In my journey through a life plagued with mental ill-heath, I’ve been very blessed to have attended counselling and psychotherapy a number of times. While my experience of therapy has largely been very positive, there are some things to be wary of for anyone considering this path of support.
Certainly, people often attend therapy because they are facing serious problems and are desperate for help. The attentive listening and unconditional positive regard of therapists can help many people to heal, to feel more empowered, to learn more about their thoughts and emotions, and to grow as people.
I attended psychotherapy with one therapist for two years, and the healing and growth I experienced was truly life-changing in a very positive way. I learned things about myself that were previously unimaginable. It might even be fair to say that those sessions saved my life. And I’m sure others who have attended therapy could say the same thing.
Despite the potential for wonderful growth, healing, and transformation in therapy, there can also be some pitfalls to look out for.
Firstly, someone’s training may trap them in a certain way of thinking (and everyone has their own personality, of course), which might not be a good fit for a client. It can be dangerous to approach counselling with the attitude that whichever counsellor you see is going to help you, as this is to belittle yourself and not recognise that the unique giftings you have to offer the world may not be a great fit for every counsellor. After all, you want your therapist to bring out the best in you, not to stifle you.
Another pitfall I want to mention is the danger of being stuck in a counselling relationship for longer than necessary. It is of course the case that therapists have a financial interest in keeping clients, and this is true however much they may be sensitive to avoiding being abusive. It’s so important for clients to weigh up for themselves whether they are truly benefiting from a therapeutic relationship, and if not, to take the brave step to courteously and gently explain that they wish to end their sessions.

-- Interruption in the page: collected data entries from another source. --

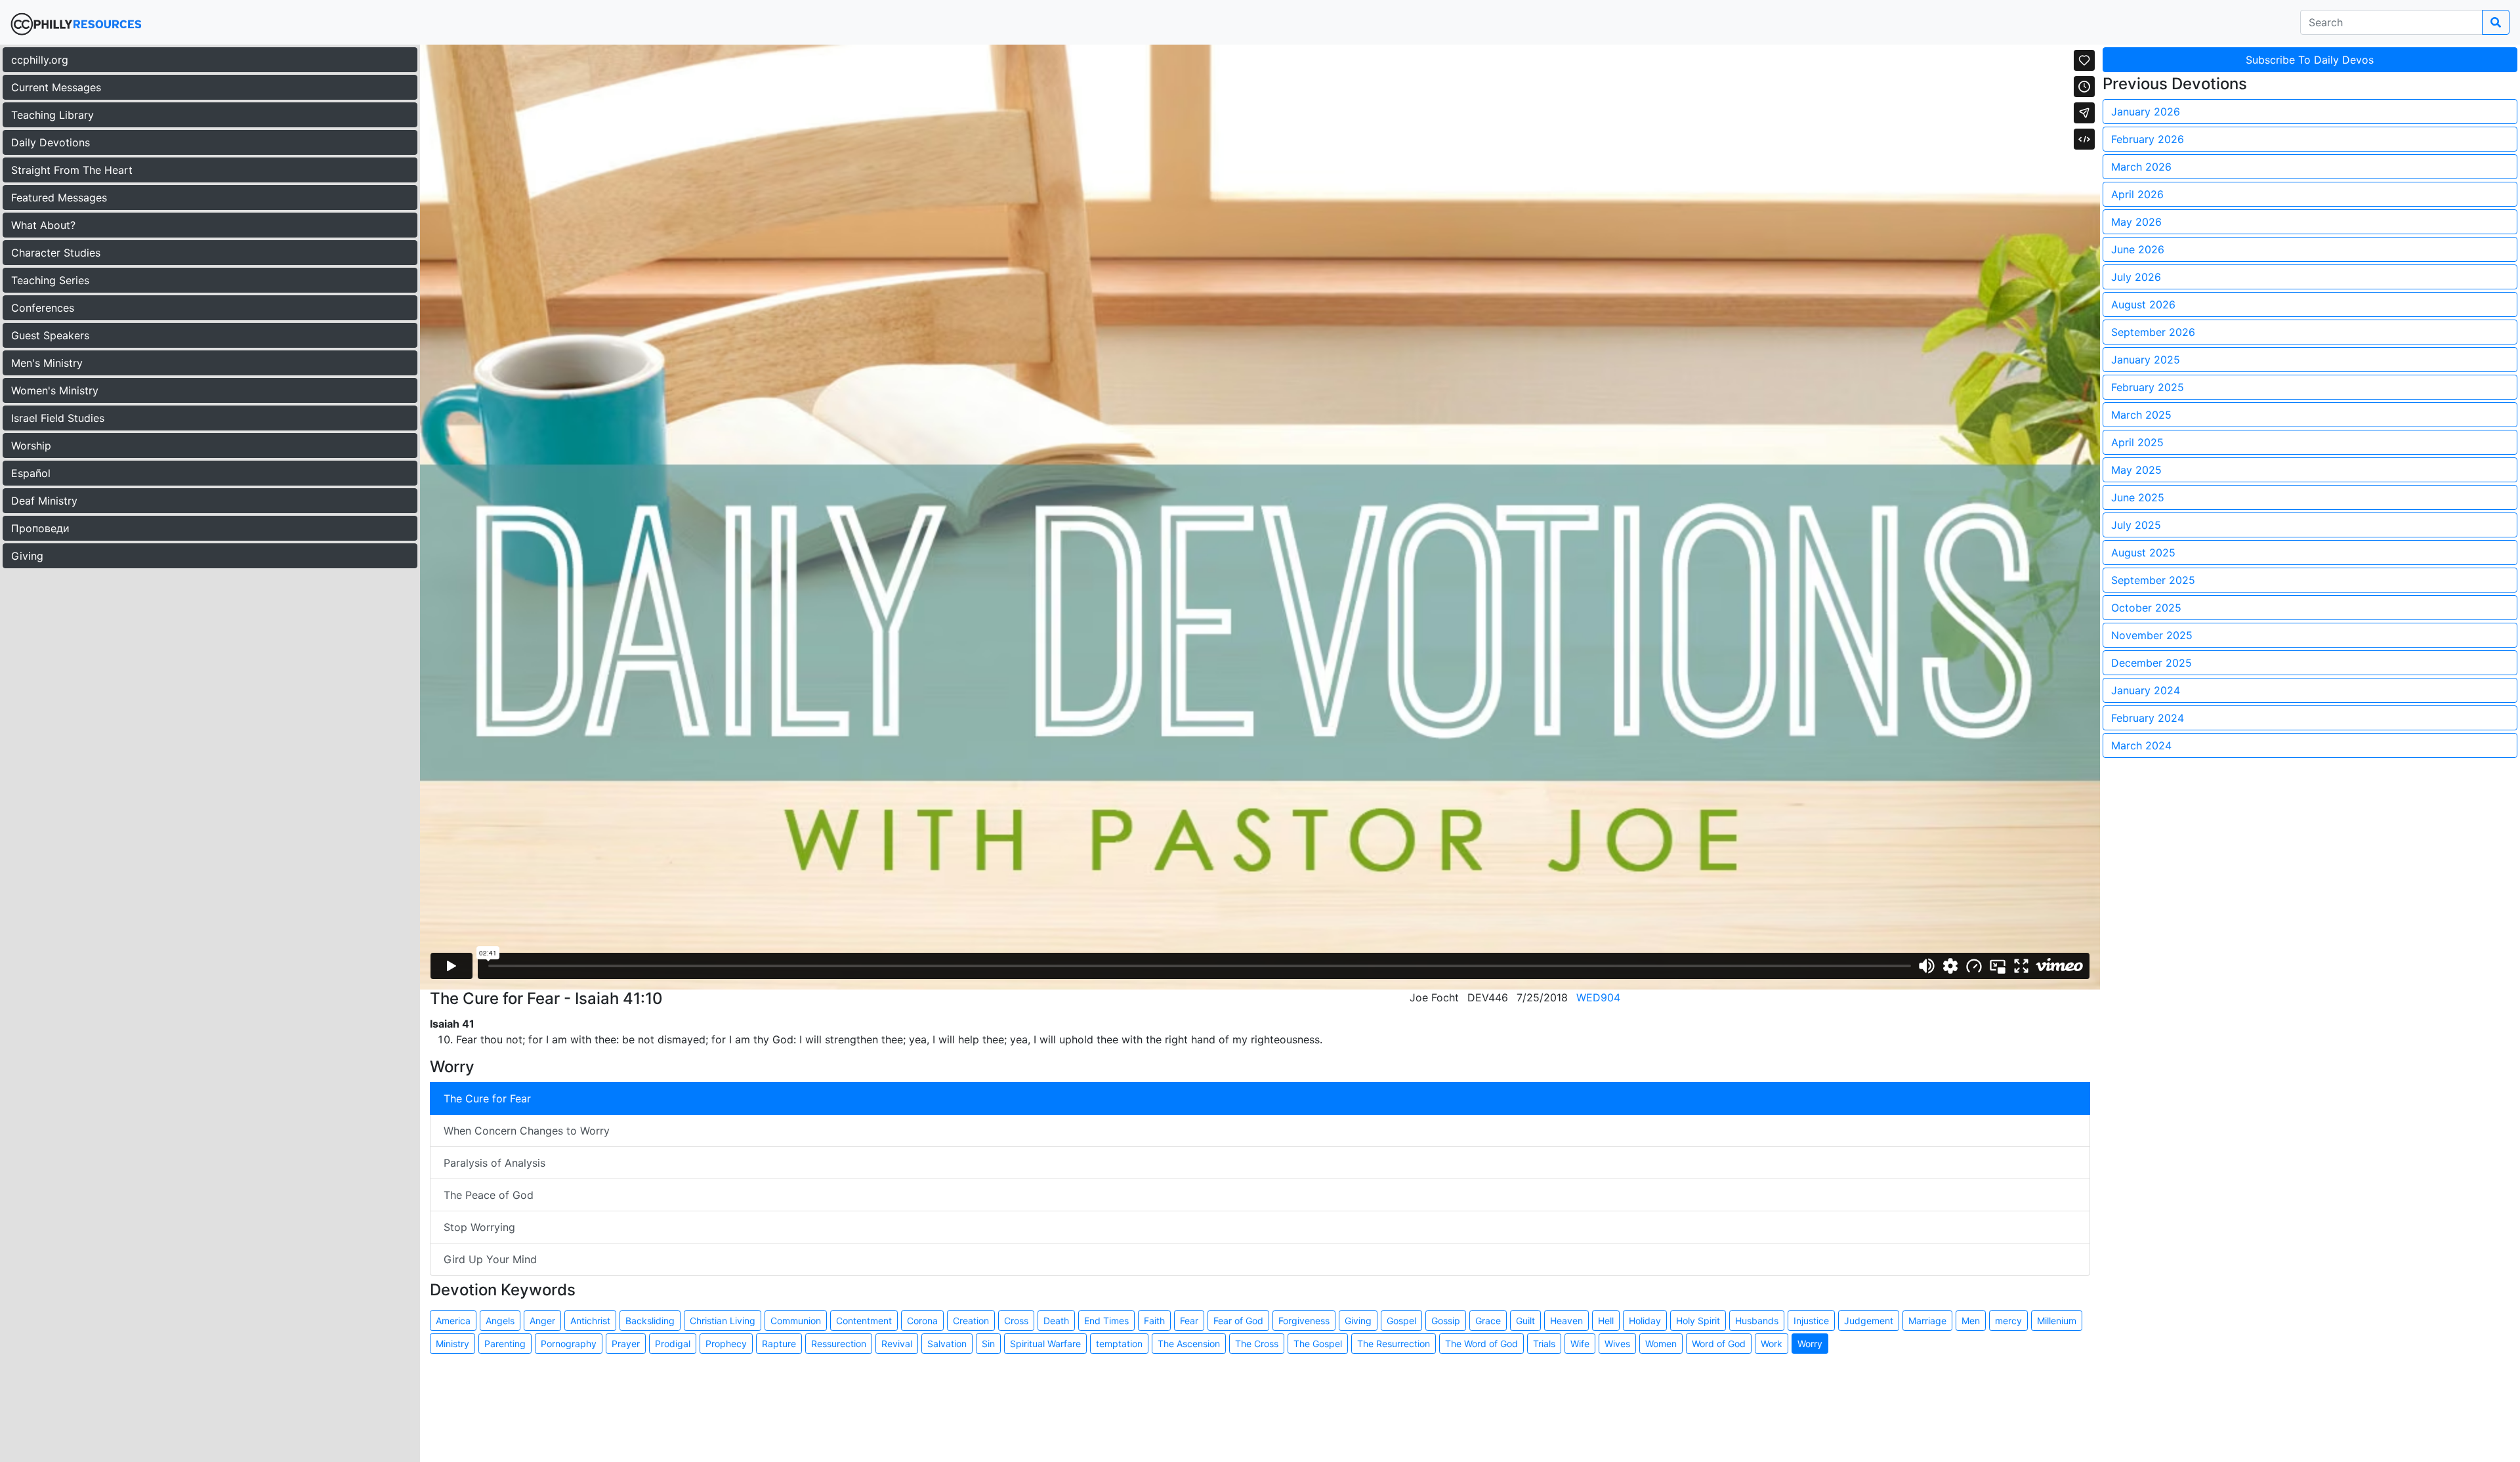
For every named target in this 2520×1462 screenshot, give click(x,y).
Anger (542, 1320)
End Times (1106, 1320)
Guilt (1525, 1320)
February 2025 (2147, 387)
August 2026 (2143, 304)
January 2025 (2145, 359)
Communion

Thirdly, I’ve learned, after having sessions with 6-8 different therapists (I’ve lost count!), that counselling relationships involve a distinct power play. The fact that a client is paying a counsellor, who has the benefit of being considered an expert, can create a distorted power balance which can be unhelpful. I’ve noticed, for instance, that often while therapists will look their clients directly in the eyes at all times, they sometimes expect their clients to adopt a submissive posture, looking down or away. This is a subtle form of abuse and it’s definitely something to be wary of. You should always feel that your therapist is not so much your superior, but more your neighbour in the Christian sense. If this isn’t the case, it may be an unhealthy relationship that will do you more harm than good.
I would never want to paint a picture of counsellors as monsters, such are the tremendous benefits they can offer people in distress. But with the counselling profession increasing in popularity all the time, I hope my suggestions serve as useful food for thought for people who are considering attending therapy but who may not have the benefits of the experience I have gained through my numerous forays into therapeutic relationships.